# [WRITTEN REQUEST]
Copy out the listing below, putting "Where do I click to" in place of every "Where should I click to" and changing nothing else.
-- DATA IN THIS EXERCISE start --
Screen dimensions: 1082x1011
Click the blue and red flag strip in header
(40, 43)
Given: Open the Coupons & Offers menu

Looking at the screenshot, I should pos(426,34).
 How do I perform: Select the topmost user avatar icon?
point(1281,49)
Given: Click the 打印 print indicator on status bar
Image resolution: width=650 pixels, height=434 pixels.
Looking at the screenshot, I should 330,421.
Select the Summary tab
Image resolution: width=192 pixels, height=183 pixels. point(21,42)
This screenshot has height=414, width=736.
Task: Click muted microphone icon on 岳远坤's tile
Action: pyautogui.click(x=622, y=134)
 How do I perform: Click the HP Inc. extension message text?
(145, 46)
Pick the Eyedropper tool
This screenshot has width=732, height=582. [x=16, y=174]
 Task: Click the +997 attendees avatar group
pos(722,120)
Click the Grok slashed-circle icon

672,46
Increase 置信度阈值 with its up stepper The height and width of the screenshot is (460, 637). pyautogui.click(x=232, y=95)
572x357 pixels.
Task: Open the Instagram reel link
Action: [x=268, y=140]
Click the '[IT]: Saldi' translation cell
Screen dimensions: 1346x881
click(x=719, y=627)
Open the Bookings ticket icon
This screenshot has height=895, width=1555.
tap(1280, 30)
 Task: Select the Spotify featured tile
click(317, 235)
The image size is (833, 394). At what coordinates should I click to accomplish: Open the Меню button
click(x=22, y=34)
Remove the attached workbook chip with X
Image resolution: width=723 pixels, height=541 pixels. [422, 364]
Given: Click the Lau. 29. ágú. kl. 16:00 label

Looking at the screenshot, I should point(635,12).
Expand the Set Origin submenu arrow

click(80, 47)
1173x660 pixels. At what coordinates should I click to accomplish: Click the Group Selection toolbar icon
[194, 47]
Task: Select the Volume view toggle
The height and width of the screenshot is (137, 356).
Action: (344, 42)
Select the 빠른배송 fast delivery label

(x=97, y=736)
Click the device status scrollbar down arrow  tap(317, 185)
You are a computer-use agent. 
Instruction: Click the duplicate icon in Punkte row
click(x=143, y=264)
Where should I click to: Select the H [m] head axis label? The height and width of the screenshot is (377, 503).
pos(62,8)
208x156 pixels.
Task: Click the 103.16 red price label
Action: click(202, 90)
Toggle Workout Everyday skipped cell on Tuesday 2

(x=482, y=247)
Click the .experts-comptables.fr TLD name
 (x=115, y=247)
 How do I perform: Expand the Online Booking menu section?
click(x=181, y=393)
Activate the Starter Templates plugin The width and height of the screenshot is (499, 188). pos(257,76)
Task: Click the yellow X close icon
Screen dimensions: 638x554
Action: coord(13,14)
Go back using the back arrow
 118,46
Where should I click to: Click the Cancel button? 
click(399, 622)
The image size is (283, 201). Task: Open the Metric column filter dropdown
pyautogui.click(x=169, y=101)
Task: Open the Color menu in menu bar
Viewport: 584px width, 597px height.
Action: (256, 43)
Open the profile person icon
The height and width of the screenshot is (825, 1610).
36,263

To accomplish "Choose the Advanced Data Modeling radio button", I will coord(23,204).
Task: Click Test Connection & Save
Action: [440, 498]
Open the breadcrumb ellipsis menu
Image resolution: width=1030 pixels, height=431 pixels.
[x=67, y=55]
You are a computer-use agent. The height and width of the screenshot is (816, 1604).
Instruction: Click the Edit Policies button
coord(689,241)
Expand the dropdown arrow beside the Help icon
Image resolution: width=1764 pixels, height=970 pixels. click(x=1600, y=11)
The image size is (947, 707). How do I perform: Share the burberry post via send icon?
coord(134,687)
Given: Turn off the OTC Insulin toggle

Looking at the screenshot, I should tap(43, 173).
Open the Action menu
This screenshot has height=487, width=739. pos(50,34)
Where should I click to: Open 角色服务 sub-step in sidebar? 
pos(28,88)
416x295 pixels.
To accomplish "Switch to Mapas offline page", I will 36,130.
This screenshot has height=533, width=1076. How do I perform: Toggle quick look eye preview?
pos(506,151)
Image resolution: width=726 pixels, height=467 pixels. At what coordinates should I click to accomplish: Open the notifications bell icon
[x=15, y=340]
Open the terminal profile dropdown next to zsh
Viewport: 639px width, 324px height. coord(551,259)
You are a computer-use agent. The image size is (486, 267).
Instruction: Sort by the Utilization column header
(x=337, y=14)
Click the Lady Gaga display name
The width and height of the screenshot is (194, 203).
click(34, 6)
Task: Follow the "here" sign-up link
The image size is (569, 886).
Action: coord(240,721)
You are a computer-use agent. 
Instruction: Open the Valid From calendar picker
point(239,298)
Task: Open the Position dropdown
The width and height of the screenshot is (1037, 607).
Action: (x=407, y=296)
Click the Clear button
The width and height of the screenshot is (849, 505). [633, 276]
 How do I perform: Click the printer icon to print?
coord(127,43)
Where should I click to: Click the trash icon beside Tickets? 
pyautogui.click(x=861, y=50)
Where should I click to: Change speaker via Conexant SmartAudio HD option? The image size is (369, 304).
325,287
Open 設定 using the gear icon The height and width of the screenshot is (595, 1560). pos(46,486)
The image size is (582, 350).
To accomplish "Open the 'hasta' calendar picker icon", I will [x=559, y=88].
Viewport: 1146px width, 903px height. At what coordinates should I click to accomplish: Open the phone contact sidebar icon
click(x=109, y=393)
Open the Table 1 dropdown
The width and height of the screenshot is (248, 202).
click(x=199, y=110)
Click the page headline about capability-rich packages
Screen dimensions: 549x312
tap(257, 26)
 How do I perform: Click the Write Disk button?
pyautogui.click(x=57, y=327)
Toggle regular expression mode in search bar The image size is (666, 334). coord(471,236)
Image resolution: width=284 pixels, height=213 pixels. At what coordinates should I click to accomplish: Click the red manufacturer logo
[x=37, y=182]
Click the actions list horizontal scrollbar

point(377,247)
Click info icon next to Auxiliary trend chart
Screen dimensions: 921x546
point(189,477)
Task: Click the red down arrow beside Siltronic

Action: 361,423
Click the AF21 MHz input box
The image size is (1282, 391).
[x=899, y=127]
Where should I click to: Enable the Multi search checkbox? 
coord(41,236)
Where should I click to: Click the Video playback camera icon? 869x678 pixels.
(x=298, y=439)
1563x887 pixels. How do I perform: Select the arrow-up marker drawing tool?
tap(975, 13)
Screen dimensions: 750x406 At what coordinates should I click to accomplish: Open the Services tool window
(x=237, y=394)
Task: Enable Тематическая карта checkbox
-- DATA IN THIS EXERCISE end --
# [THE REPLY]
Screen dimensions: 1082x1011
Click the blue and red flag strip in header
(40, 43)
Given: Open the Coupons & Offers menu

Looking at the screenshot, I should pos(426,34).
 How do I perform: Select the topmost user avatar icon?
point(1281,49)
Given: Click the 打印 print indicator on status bar
Image resolution: width=650 pixels, height=434 pixels.
Looking at the screenshot, I should 330,421.
Select the Summary tab
Image resolution: width=192 pixels, height=183 pixels. point(21,42)
This screenshot has height=414, width=736.
Task: Click muted microphone icon on 岳远坤's tile
Action: pyautogui.click(x=622, y=134)
 How do I perform: Click the HP Inc. extension message text?
(145, 46)
Pick the Eyedropper tool
This screenshot has width=732, height=582. [x=16, y=174]
 Task: Click the +997 attendees avatar group
pos(722,120)
Click the Grok slashed-circle icon

672,46
Increase 置信度阈值 with its up stepper The height and width of the screenshot is (460, 637). pyautogui.click(x=232, y=95)
572x357 pixels.
Task: Open the Instagram reel link
Action: [x=268, y=140]
Click the '[IT]: Saldi' translation cell
Screen dimensions: 1346x881
click(x=719, y=627)
Open the Bookings ticket icon
This screenshot has height=895, width=1555.
tap(1280, 30)
 Task: Select the Spotify featured tile
click(317, 235)
The image size is (833, 394). At what coordinates should I click to accomplish: Open the Меню button
click(x=22, y=34)
Remove the attached workbook chip with X
Image resolution: width=723 pixels, height=541 pixels. [422, 364]
Given: Click the Lau. 29. ágú. kl. 16:00 label

Looking at the screenshot, I should point(635,12).
Expand the Set Origin submenu arrow

click(80, 47)
1173x660 pixels. At what coordinates should I click to accomplish: Click the Group Selection toolbar icon
[194, 47]
Task: Select the Volume view toggle
The height and width of the screenshot is (137, 356).
Action: (344, 42)
Select the 빠른배송 fast delivery label

(x=97, y=736)
Click the device status scrollbar down arrow  tap(317, 185)
You are a computer-use agent. 
Instruction: Click the duplicate icon in Punkte row
click(x=143, y=264)
Where do I click to: Select the H [m] head axis label? The height and width of the screenshot is (377, 503).
pos(62,8)
208x156 pixels.
Task: Click the 103.16 red price label
Action: click(202, 90)
Toggle Workout Everyday skipped cell on Tuesday 2

(x=482, y=247)
Click the .experts-comptables.fr TLD name
 (x=115, y=247)
 How do I perform: Expand the Online Booking menu section?
click(x=181, y=393)
Activate the Starter Templates plugin The width and height of the screenshot is (499, 188). pos(257,76)
Task: Click the yellow X close icon
Screen dimensions: 638x554
Action: coord(13,14)
Go back using the back arrow
 118,46
Where do I click to: Click the Cancel button? 
click(399, 622)
The image size is (283, 201). Task: Open the Metric column filter dropdown
pyautogui.click(x=169, y=101)
Task: Open the Color menu in menu bar
Viewport: 584px width, 597px height.
Action: (256, 43)
Open the profile person icon
The height and width of the screenshot is (825, 1610).
36,263

To accomplish "Choose the Advanced Data Modeling radio button", I will coord(23,204).
Task: Click Test Connection & Save
Action: [440, 498]
Open the breadcrumb ellipsis menu
Image resolution: width=1030 pixels, height=431 pixels.
[x=67, y=55]
You are a computer-use agent. The height and width of the screenshot is (816, 1604).
Instruction: Click the Edit Policies button
coord(689,241)
Expand the dropdown arrow beside the Help icon
Image resolution: width=1764 pixels, height=970 pixels. click(x=1600, y=11)
The image size is (947, 707). How do I perform: Share the burberry post via send icon?
coord(134,687)
Given: Turn off the OTC Insulin toggle

Looking at the screenshot, I should tap(43, 173).
Open the Action menu
This screenshot has height=487, width=739. pos(50,34)
Where do I click to: Open 角色服务 sub-step in sidebar? 
pos(28,88)
416x295 pixels.
To accomplish "Switch to Mapas offline page", I will 36,130.
This screenshot has height=533, width=1076. How do I perform: Toggle quick look eye preview?
pos(506,151)
Image resolution: width=726 pixels, height=467 pixels. At what coordinates should I click to accomplish: Open the notifications bell icon
[x=15, y=340]
Open the terminal profile dropdown next to zsh
Viewport: 639px width, 324px height. coord(551,259)
You are a computer-use agent. The image size is (486, 267).
Instruction: Sort by the Utilization column header
(x=337, y=14)
Click the Lady Gaga display name
The width and height of the screenshot is (194, 203).
click(34, 6)
Task: Follow the "here" sign-up link
The image size is (569, 886).
Action: coord(240,721)
You are a computer-use agent. 
Instruction: Open the Valid From calendar picker
point(239,298)
Task: Open the Position dropdown
The width and height of the screenshot is (1037, 607).
Action: (x=407, y=296)
Click the Clear button
The width and height of the screenshot is (849, 505). [633, 276]
 How do I perform: Click the printer icon to print?
coord(127,43)
Where do I click to: Click the trash icon beside Tickets? 
pyautogui.click(x=861, y=50)
Where do I click to: Change speaker via Conexant SmartAudio HD option? The image size is (369, 304).
325,287
Open 設定 using the gear icon The height and width of the screenshot is (595, 1560). pos(46,486)
The image size is (582, 350).
To accomplish "Open the 'hasta' calendar picker icon", I will [x=559, y=88].
Viewport: 1146px width, 903px height. At what coordinates should I click to accomplish: Open the phone contact sidebar icon
click(x=109, y=393)
Open the Table 1 dropdown
The width and height of the screenshot is (248, 202).
click(x=199, y=110)
Click the page headline about capability-rich packages
Screen dimensions: 549x312
tap(257, 26)
 How do I perform: Click the Write Disk button?
pyautogui.click(x=57, y=327)
Toggle regular expression mode in search bar The image size is (666, 334). coord(471,236)
Image resolution: width=284 pixels, height=213 pixels. At what coordinates should I click to accomplish: Click the red manufacturer logo
[x=37, y=182]
Click the actions list horizontal scrollbar

point(377,247)
Click info icon next to Auxiliary trend chart
Screen dimensions: 921x546
point(189,477)
Task: Click the red down arrow beside Siltronic

Action: 361,423
Click the AF21 MHz input box
The image size is (1282, 391).
[x=899, y=127]
Where do I click to: Enable the Multi search checkbox? 
coord(41,236)
Where do I click to: Click the Video playback camera icon? 869x678 pixels.
(x=298, y=439)
1563x887 pixels. How do I perform: Select the arrow-up marker drawing tool?
tap(975, 13)
Screen dimensions: 750x406 At what coordinates should I click to accomplish: Open the Services tool window
(x=237, y=394)
Task: Enable Тематическая карта checkbox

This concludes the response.